Thursday, July 1, 2010

Bow Tie & Verbal Diarrhoea

Recently, I attended a formal dinner in a popular hotel in the City. Somehow, formal dinners such as this one is not my kind of thing. I come from a very humble beginning, and although I have gradually crept up the ladder in life, I still can't conquer the formal outfits which are compulsory for formal occasions.

I suppose I can now feel somewhat comfortable in a suit and tie, but so far I have not quite come to terms with the bow tie. Who invented the bow tie anyway? Don't you think it looks silly? I would usually be conscious of the bow tie on me for the first hour of the dinner. If I'm lucky, I might be able to forget all about the tie by the second hour, and hopefully begin to enjoy the party thereafter.

However, that is not the end of the torture. I attended this particular party alone. My wife, Mia, who's also not a big fan of formal functions such as this, had opted out in spite of my wanting her to share the torture with me. I thought perhaps I would feel a little better if my best friend (yes, she is my best friend) were there with me. But nothing would change her mind, you see.

The things she's not very eager to look forward to in a formal function, apart from the fancy dress and the practically-compulsory visit to the hair salon, are the inherent speeches that come along with the occasion. In fact, I dare say that she has a phobia of them! And I, too, am not very different as far as the speeches are concerned.

I told Mia that we had an almost fool-proof schedule for this particular function, of which specific amounts of time to the exact minute have been allocated for the welcoming speech, the roll call, the first few dishes of the night, the acoustic guitar entertainment, the presidential speech etc. I practically dared to guarantee that the time management aspect of the event would be perfect to the dot, because the emcee of the night is someone I knew to have some years of experience in this matter. He had the so-called toastmaster background. But no amount of guarantee could change Mia's mind. So in the end I grudgingly attended the event alone.

As fate would have it, an allocation of 40 minutes was provided for the main speech that night, with a buffer of an additional 5 minutes on top of that. Unless the speech is delivered by someone like Barack Obama, 40 minutes is like eternity to me. But the thing about teamwork is that sometimes we must be prepared to make a bit of sacrifice for the sake of the team. And I was therefore prepared to endure that 40 minutes.

Little did I know that the orator that night suffered some complication of verbal diarrhoea. And so engrossed was he in delivering his speech, that he totally lost track of time, to the extent that he not only used up the entire 40 minutes and the additional 5 minutes thereafter, but he eventually consumed over an hour on the stage! And to add to the suffering, the next person who delivered his speech also exceeded his allocated time by quite some margin. Had Mia been there that night, I think it would have taken her a long time to forgive me!

Later, I found out that the emcee was not to be blamed. He made up the schedule and reminded those delivering speeches that night several times, to stick to the allocated timeframe. Yet that did not help.

There is a lesson to be learned here. Although I have no background in toastmaster, let me say that when delivering speeches where specific amounts of time have been allocated, then time management is paramount! If necessary, rehearse those speeches at home; do what you must, but during the event, stick to the schedule, for goodness sake! For when the speeches become too long, the audience will stop listening and start to grumble. And that surely defeats the purpose of those speeches anyway?

• SOURCE MATERIAL
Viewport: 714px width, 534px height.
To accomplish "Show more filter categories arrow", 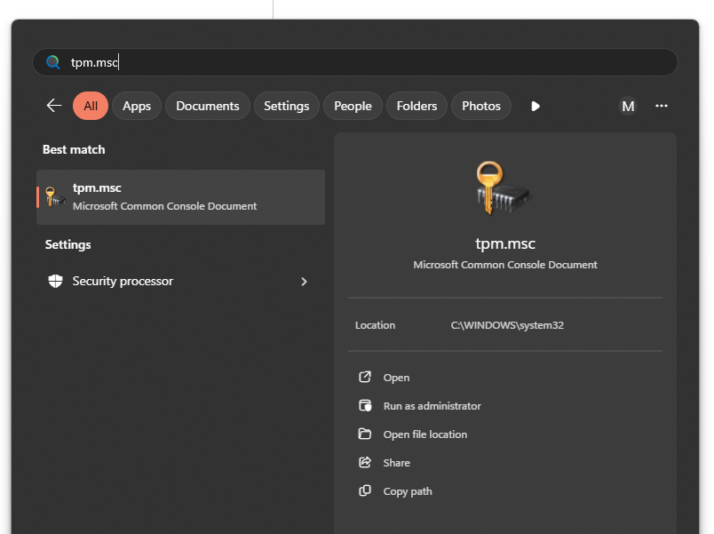I will pyautogui.click(x=535, y=106).
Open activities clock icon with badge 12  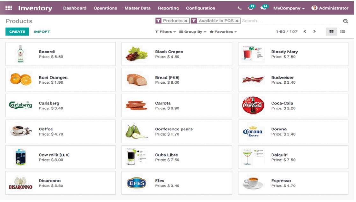point(251,8)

• TASKS TO COMPLETE
1. List the things the post says Mia is not eager to look forward to at a formal function.
2. In the post, how much buffer time was added to the 40 minutes allocated for the main speech?
3. Reproduce the passage of the post starting at "Thursday, July 1, 2010" and ending at "for formal occasions.".
The lines above stand apart from the post and are separate material.

• RESPONSE LIST
1.
- The fancy dress
- The practically-compulsory visit to the hair salon
- The speeches that come along with the occasion

2. An additional 5 minutes.

3.
Thursday, July 1, 2010

Bow Tie & Verbal Diarrhoea

Recently, I attended a formal dinner in a popular hotel in the City. Somehow, formal dinners such as this one is not my kind of thing. I come from a very humble beginning, and although I have gradually crept up the ladder in life, I still can't conquer the formal outfits which are compulsory for formal occasions.